The PT candidate for the presidency, Luiz Inácio Lula da Silva, has used the barbecue as a promise that the income and living conditions of the Brazilian population will improve if he gets his third term in the second presidential election round, the next day 30.
“When I talk about the barbecue, it’s because we’re going to go back, fix this country. And we’ll come back on the weekends to eat a barbecue and have a beer. They go crazy because he thinks that only he can. But we can and will want to eat a little barbecue”, he said, in the closing remarks of the debate at Band last Sunday (16) .
In 2019, the then candidate for the Argentine presidency Alberto Fernández, a supporter of Lula, also used the barbecue as a promise of better days.
In a video of the successful campaign to reach the Casa Rosada (then President Mauricio Macri would win), the Peronist politician and his vice-presidential candidate, Cristina Kirchner, showed an actor with a sad face looking at an unused barbecue, with paint cans and other objects inside, dusty and full of tree leaves.
“Look, we have thousands of problems, every day, but the weekend came and someone he said: ‘Oops, how about a barbecue?’”, said the voice of the announcer.
“The truth is that starting to lose these things… and I’m not talking about food. Barbecuing was something more, it was inviting people to your house, having friends over, having a laugh. What are we working for if not for that?”, added the advertisement, which ended with the message: “The good thing is that soon all this will get better. There is hope” – before showing the names of Fernández and Kirchner.
Three years later, the barbecue promised by the Peronist duo is increasingly distant from the Argentine table. A recent report by the Rosario Stock Exchange (BCR) pointed out that beef consumption was 47, 8 kilos per inhabitant in Argentina in 2021, the lowest since 1920.
In the year 2010, the average 44,9 kilos of beef consumed by each Argentine. In that year, beef represented 65% of the most consumed types of meat in the country; in 2021, it was in 44%.
With inflation swallowing the income and making it difficult to buy the product, the population of the neighboring country has to resort to other types of meat: the consumption of chicken meat has gone from 15% for 30% between 2000 and 2021, and pork, 8% for 15%.
“ For a long time, demand for beef in Argentina was characterized by a low income elasticity.
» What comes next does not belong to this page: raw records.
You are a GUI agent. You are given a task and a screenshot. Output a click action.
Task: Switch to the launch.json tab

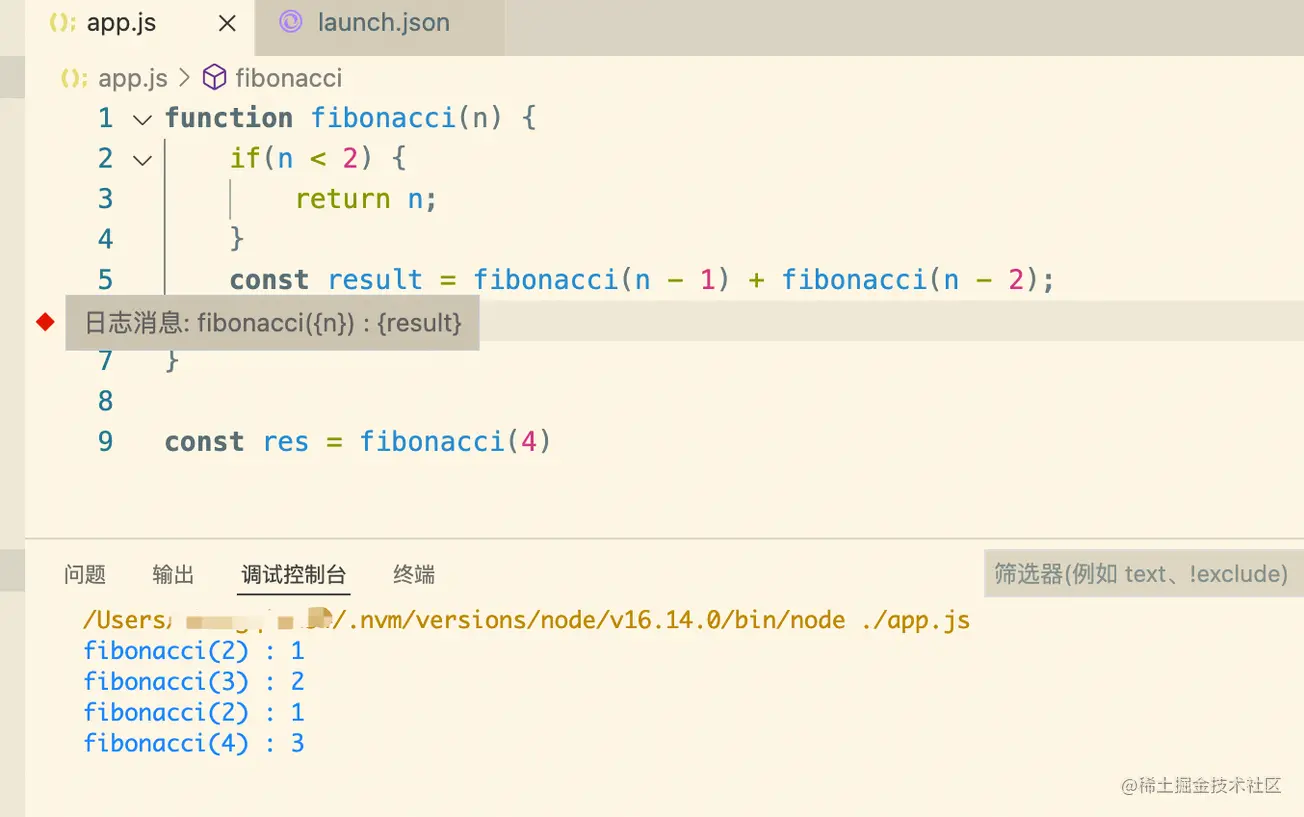coord(382,23)
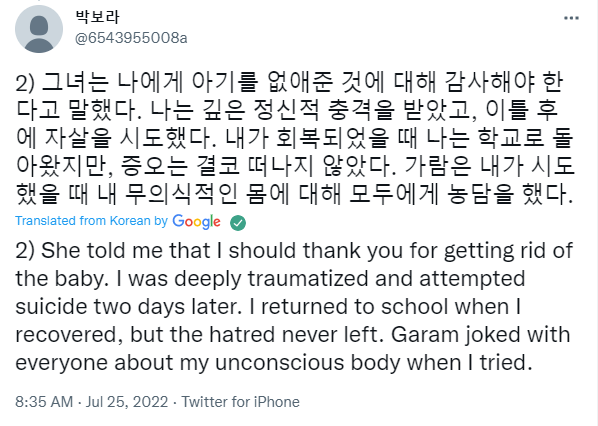Viewport: 598px width, 426px height.
Task: Click the Korean line beginning "에 자살을"
Action: click(295, 138)
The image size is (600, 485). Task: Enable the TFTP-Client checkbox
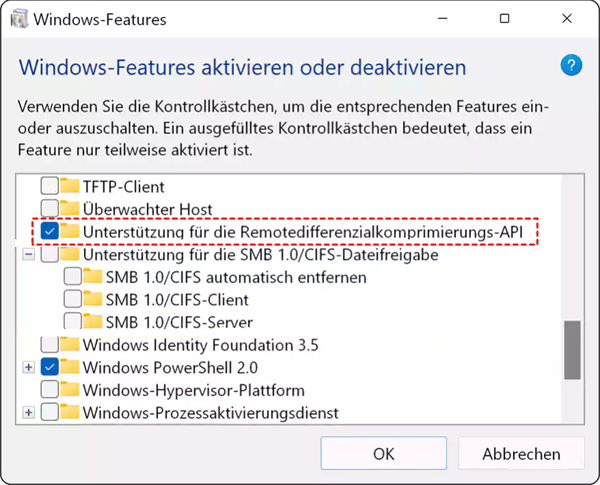(x=48, y=186)
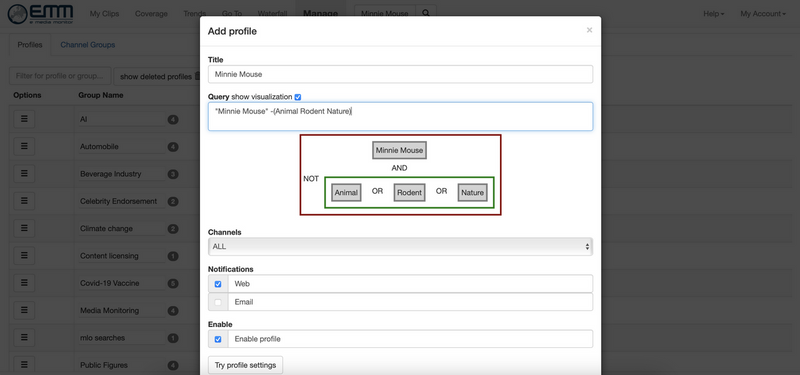Image resolution: width=800 pixels, height=375 pixels.
Task: Expand the My Account menu
Action: click(763, 14)
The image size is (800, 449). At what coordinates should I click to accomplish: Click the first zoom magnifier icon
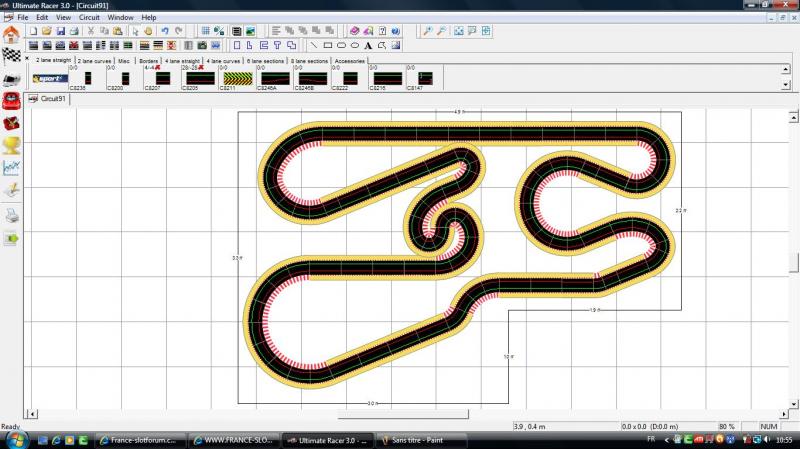(x=428, y=31)
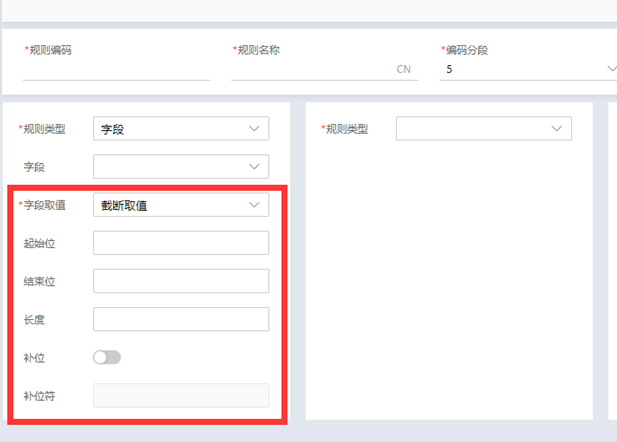The image size is (617, 442).
Task: Click the chevron arrow in 截断取值 box
Action: 253,205
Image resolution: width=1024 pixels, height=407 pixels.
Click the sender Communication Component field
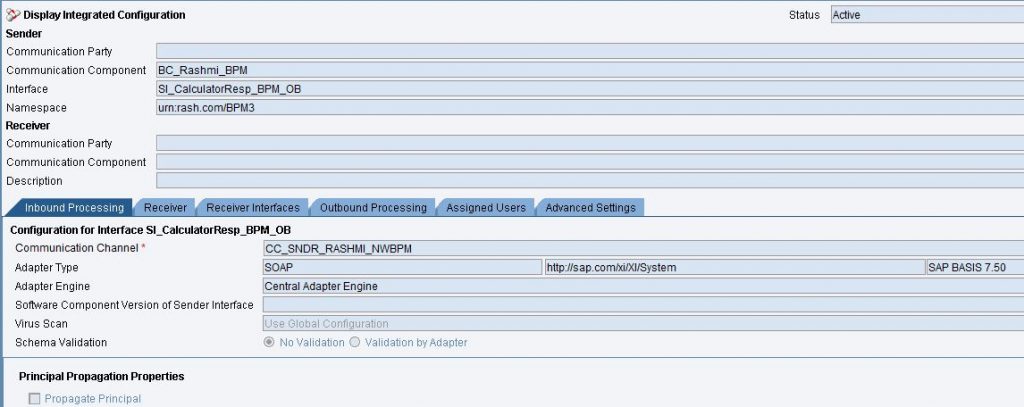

In other words, the population did not change their meat consumption much when their income decreased. Thus, unlike other food consumptions, such as dairy products, beef consumption was independent of the level of average wages”, pointed out the BCR report.
However, in the last decade, this relationship became closer. “Meat consumption fell as the real purchasing power of the country’s average wage fell. In fact, if the correlation between these two variables is measured retroactively, 83% of the change in beef consumption since 2010 is explained due to variations in real wages”, highlighted the analysis.
A study by the Argentine Political Economy Center (Cepa) highlighted that the decrease in beef consumption, due to the substitution by other types of meat, is one of the reasons that for a year now, the inflation of the product has been below the general inflation in the country, which was 83% in September in the accumulated in 12 months.
But although the variation of beef was smaller , was still at a very high level: 67, 6% in 12 months.
The barbecue video of the 2019 campaign became a joke in society and in the Argentine press. In February of this year, in a news show on the LN+ channel, presenter Eduardo Feinmann joked when economic analyst Willy Laborda reported that the price of barbecue had risen by more than 200% during Fernández’s administration. .
“Poor man, he still has the same cans, the same tree leaves inside the barbecue. And there’s no barbecue!”, he said, citing the character in the campaign video of 2019.
Despite the difficulties to buy the product, eating beef is so important to local identity that last year Argentina had the highest per capita consumption of food, with the United States and Brazil appearing in second and third place, respectively, in a survey by the Organization for Economic Cooperation and Development (OECD) carried out in 30 countries.